For We’re All Agreed That All We Need Is Sitting There In Your Head
The Song of Hadariah (Dybbuk Scrolls Trilogy, volume 1)
By Alisse Lee Goldenberg
Alisse Lee Goldenberg is an award-winning author of Horror, Young Adult Paranormal Romance, and Young Adult Fantasy fiction. She is currently working on three series: The Sitnalta Series, The Dybbuk Scrolls, and The Bath Salts Journals (co-authored with An Tran). She has her Bachelors of Education and a Fine Arts degree, and has studied fantasy and folklore since she was a child. Alisse is also a voice actress living in Toronto with her husband Brian, and their triplets Joseph, Phillip, and Hailey.
2017’s The Song of Hadariah is the first volume in Alisse Lee Goldenberg’s Dybbuk Scrolls Trilogy: Book 1
Seventeen-year-old Carrie has a lot of important decisions to make; her choices could shape her entire adult life. When she saves a beleaguered fox from her dog, she does not think that she is making one of those Big Decisions. Yet her impulsive act of kindness turns out to be not just Big, but the Biggest.
The fox is not an ordinary fox; he’s a talking fox named Adom. After rescuing Adom, Carrie and her friends Lindsay and Rebecca are drawn into a struggle to save Adom’s world. Road trip!
The master dybbuk Asmodeus has silenced the divine music that powers Adom’s world. Without that music, the realm is cast into darkness, dying a slow death. Mortals from our realm may be able to recover the missing strings from the mystical instrument that Asmodeus has sabotaged.
•••
Tasks and exercises
A – Write out the passage of the review of The Song of Hadariah starting at "For We’re All" and ending at "Phillip, and Hailey.".
B – According to the review of The Song of Hadariah, who silenced the divine music that powers Adom's world?
•••
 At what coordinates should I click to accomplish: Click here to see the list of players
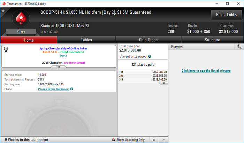[x=206, y=71]
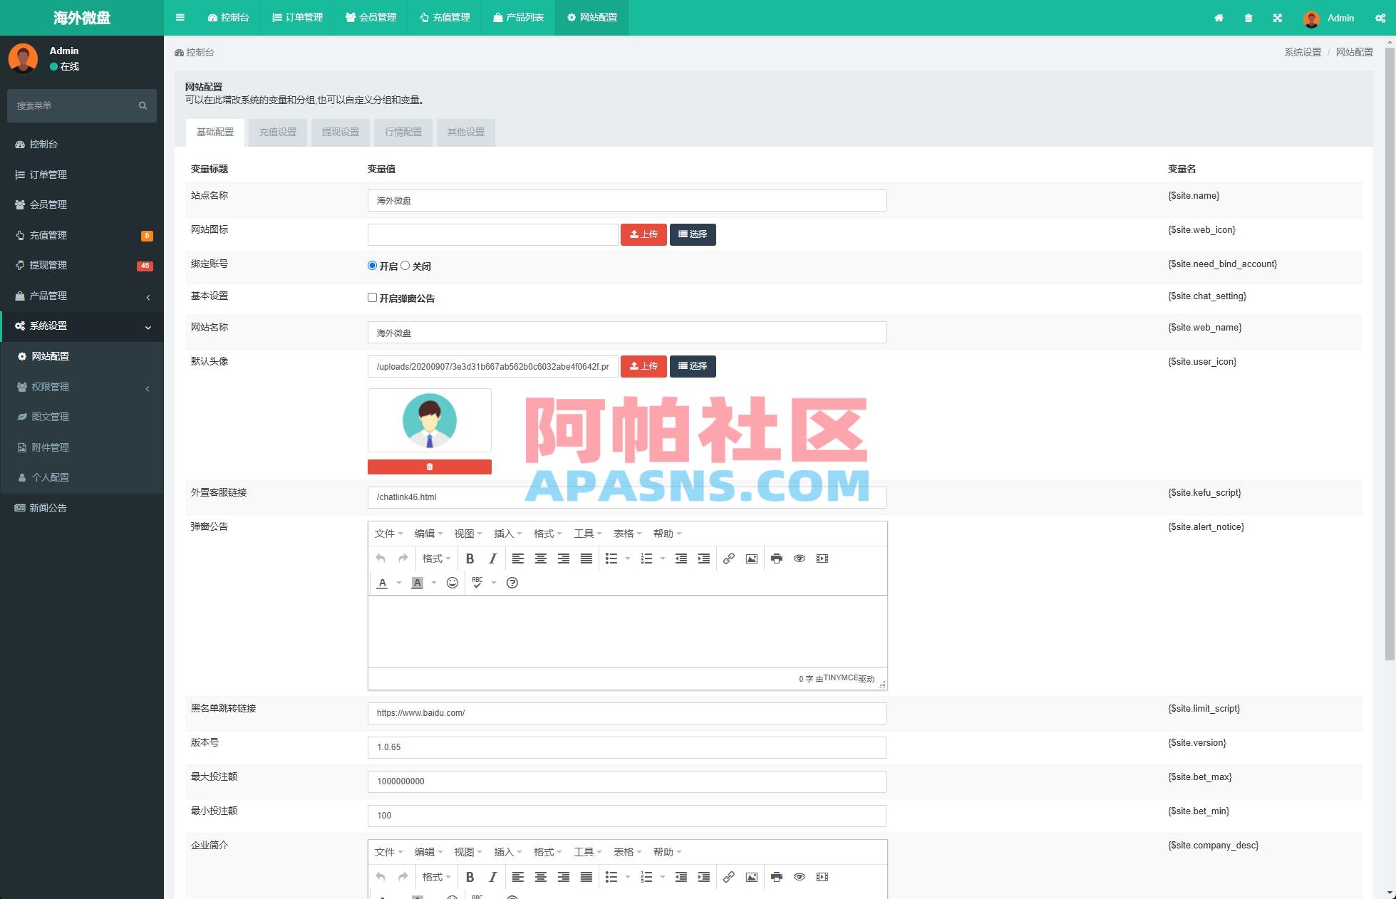
Task: Click the 选择 button next to 默认头像
Action: [x=692, y=365]
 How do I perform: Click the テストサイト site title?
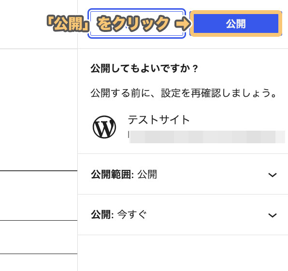(158, 120)
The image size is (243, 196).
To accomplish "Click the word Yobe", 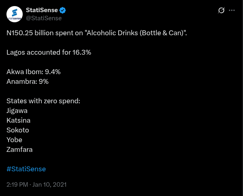I will click(x=15, y=140).
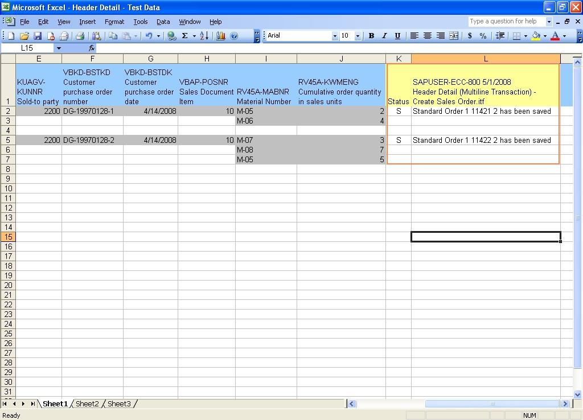
Task: Click the Type a question for help box
Action: [x=506, y=22]
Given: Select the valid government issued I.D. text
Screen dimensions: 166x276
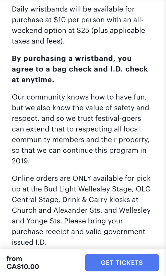Looking at the screenshot, I should (x=112, y=232).
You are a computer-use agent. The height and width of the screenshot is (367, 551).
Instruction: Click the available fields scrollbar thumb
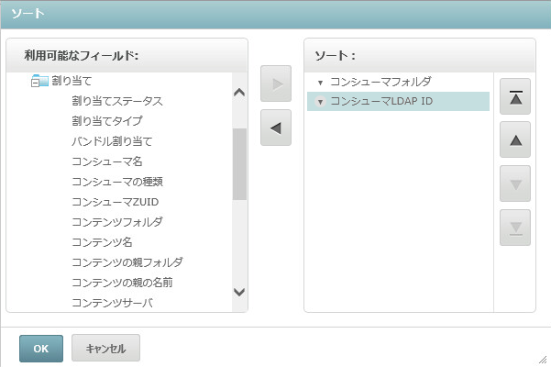point(239,163)
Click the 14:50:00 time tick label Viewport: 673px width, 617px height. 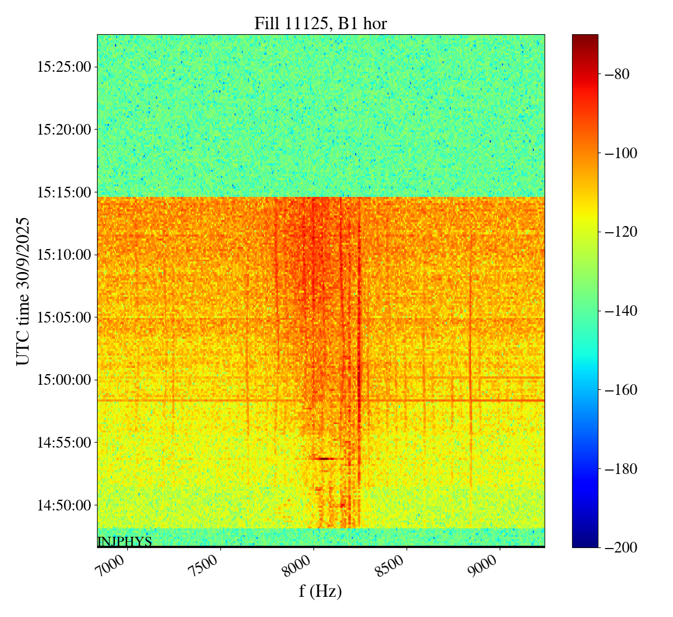[63, 505]
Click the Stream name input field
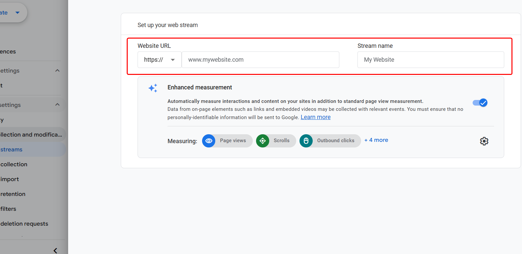The height and width of the screenshot is (254, 522). pos(431,60)
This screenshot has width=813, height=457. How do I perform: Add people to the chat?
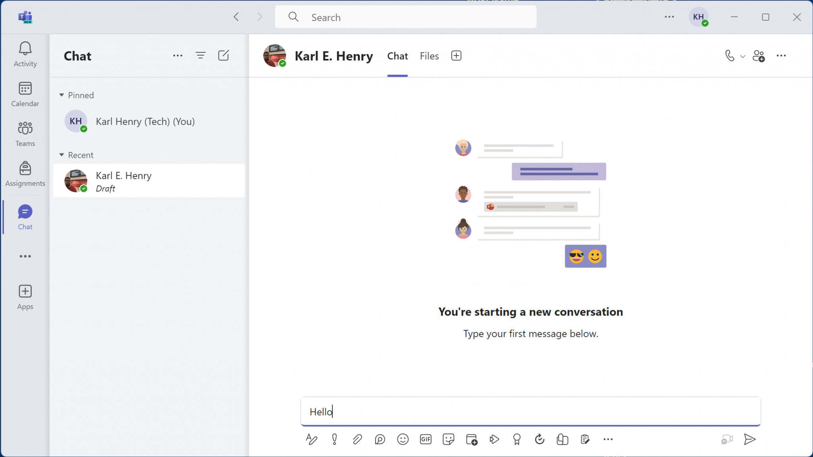point(759,56)
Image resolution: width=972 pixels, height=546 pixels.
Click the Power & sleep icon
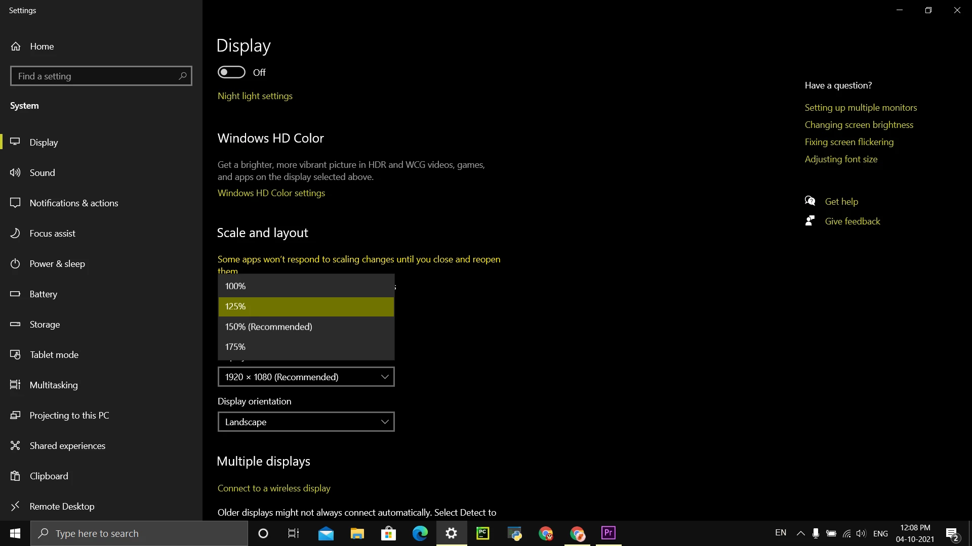15,264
•••
Task-by-task results
A –
For We’re All Agreed That All We Need Is Sitting There In Your Head
The Song of Hadariah (Dybbuk Scrolls Trilogy, volume 1)
By Alisse Lee Goldenberg
Alisse Lee Goldenberg is an award-winning author of Horror, Young Adult Paranormal Romance, and Young Adult Fantasy fiction. She is currently working on three series: The Sitnalta Series, The Dybbuk Scrolls, and The Bath Salts Journals (co-authored with An Tran). She has her Bachelors of Education and a Fine Arts degree, and has studied fantasy and folklore since she was a child. Alisse is also a voice actress living in Toronto with her husband Brian, and their triplets Joseph, Phillip, and Hailey.

B – The master dybbuk Asmodeus.